___ EXCERPTED PASSAGE ___
You don’t say if the lines of type are parallel or perpendicular to your rollers—that could tell you where the problem is.

I see a few possibilities:
(1) some greasy or solvent residue on the polymer preventing the ink from sticking
(2) if your type is parallel: your rollers are out of round (oval) or swollen in the middle, shrunk on the edges (and therefore not getting inked)
(3) if your type is perpendicular: you have gunk on your rails that’s lifting the roller rack out of place

How old are your rollers?

Wash the plate good. Use a press wash.

On the second photo the larger image seems to be inked properly adjacent to the image with which you are having problems. Was this run at the same time as the smaller type image?

Since you are running a Vandercook, I would change MayDay’s #3 to check the gear track the rollers are driven by to see if there is some paper scrap of something else lifting the rollers slightly as they pass particular areas of the plate.

It also appears that the inking is better where there is more image area, which would make me check to see if the rollers are turning properly as they pass these lighter areas. Sometimes the rollers will actually be driven by the plate image, and skid on the lighter image areas. Not likely on a Vandercook unless the rollers are turning independently of the gears. If this is happening, the woodruff key (a semi-circular piece of steel) which fits in the slot in the shaft, holding the gears in place on the shaft, may be missing, and the rollers are not being driven by the gears. That might be a long shot, but worth a look. You can find replacement woodruff keys at most good hardware stores.

John Henry
Cedar Creek Press

Looks like the plate is inked down the middle and left and right you have impression, no ink.

Take a Form roller off the Press, place a sheet of paper on you stone and place the Form roller on it, place a good ruler length wise on the Form roller and check against Light if you see any gabs, a good Roller show no light gap.

Few little *Think outside The Box* suggestions:- as impression appears to be O.K. but apparent lack of Ink on the actual image, is Ink present on the image, prior to actual impression? implying that rejection from the actual stock.!!
Has the stock got unseen, localised, foreign chemical fault, possibly sacrifice a few sheets, rotated 180 degrees or work and turn, ditto.?
Perhaps hold one Failure up to strong light/back light, looking for Water Mark Style imperfection caused by presence of unwelcome chemical, maybe even Ex manufacturing process.!!

******
Follows a >Disgusting Blast from the Past<
******.
___ EXTRACTED DATA ___
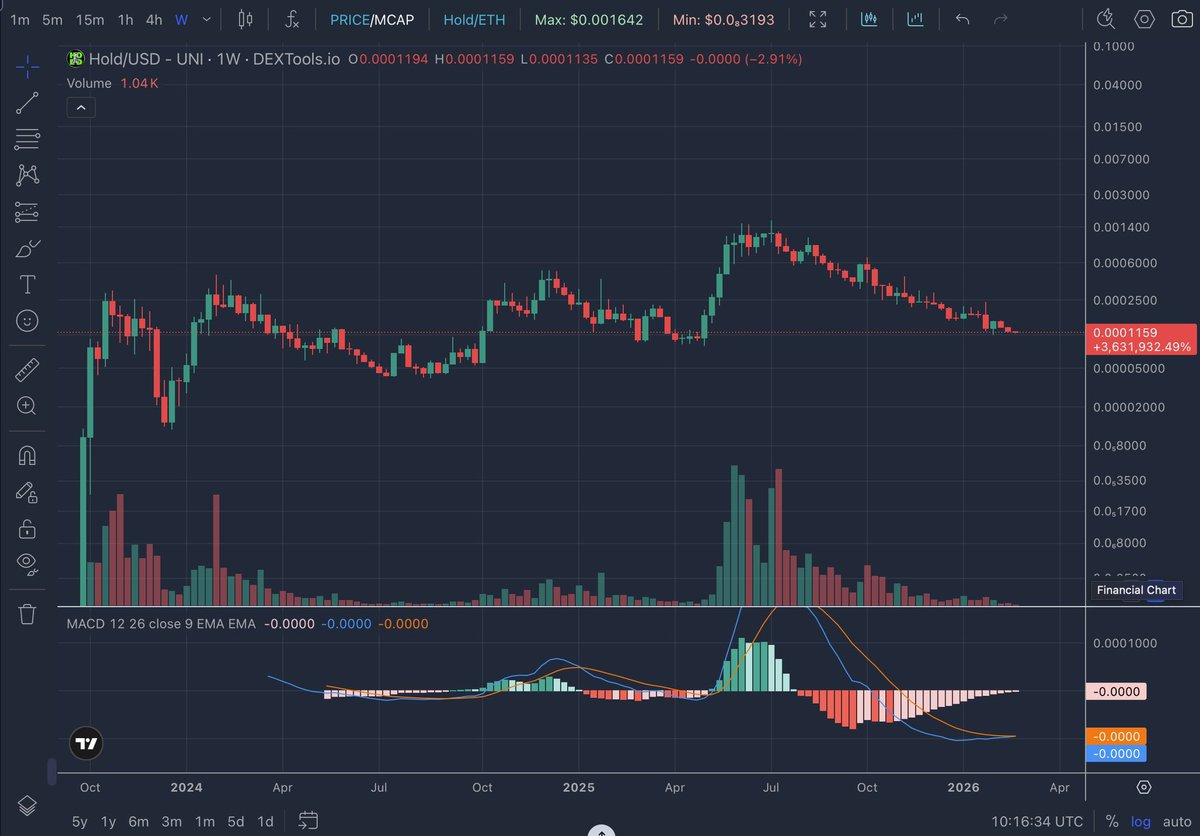The image size is (1200, 836).
Task: Click the undo arrow in top toolbar
Action: point(961,18)
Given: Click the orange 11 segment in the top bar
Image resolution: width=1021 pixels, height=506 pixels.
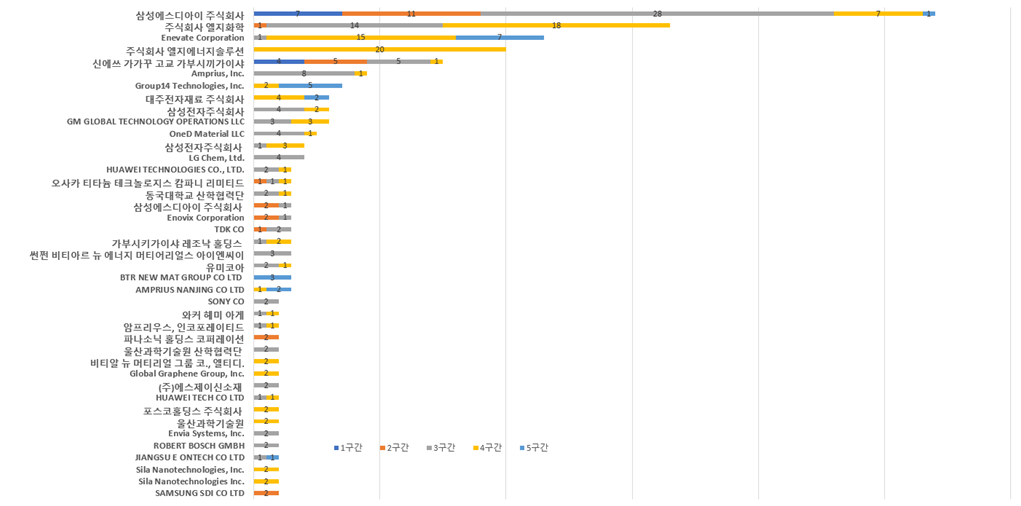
___
_WHAT YOU WILL DO_:
1. In the excerpted passage, list the numbered possibilities that follow "I see a few possibilities:".
2. Summarize the excerpted passage in two sentences.

_SET OF ANSWERS_:
1.
(1) Greasy or solvent residue on the polymer is preventing the ink from sticking.
(2) If the type is parallel, the rollers are out of round (oval) or swollen in the middle and shrunk on the edges, so the edges are not getting inked.
(3) If the type is perpendicular, gunk on the rails is lifting the roller rack out of place.

2. The passage offers several explanations for a plate that shows impression but no ink in places: residue on the polymer, out-of-round or swollen rollers, and debris on the rails or gear track lifting the rollers. It also recommends washing the plate with a press wash, checking a form roller against a ruler for light gaps, making sure a missing woodruff key isn't letting the rollers turn independently of the gears, and testing whether a chemical fault in the stock is rejecting the ink.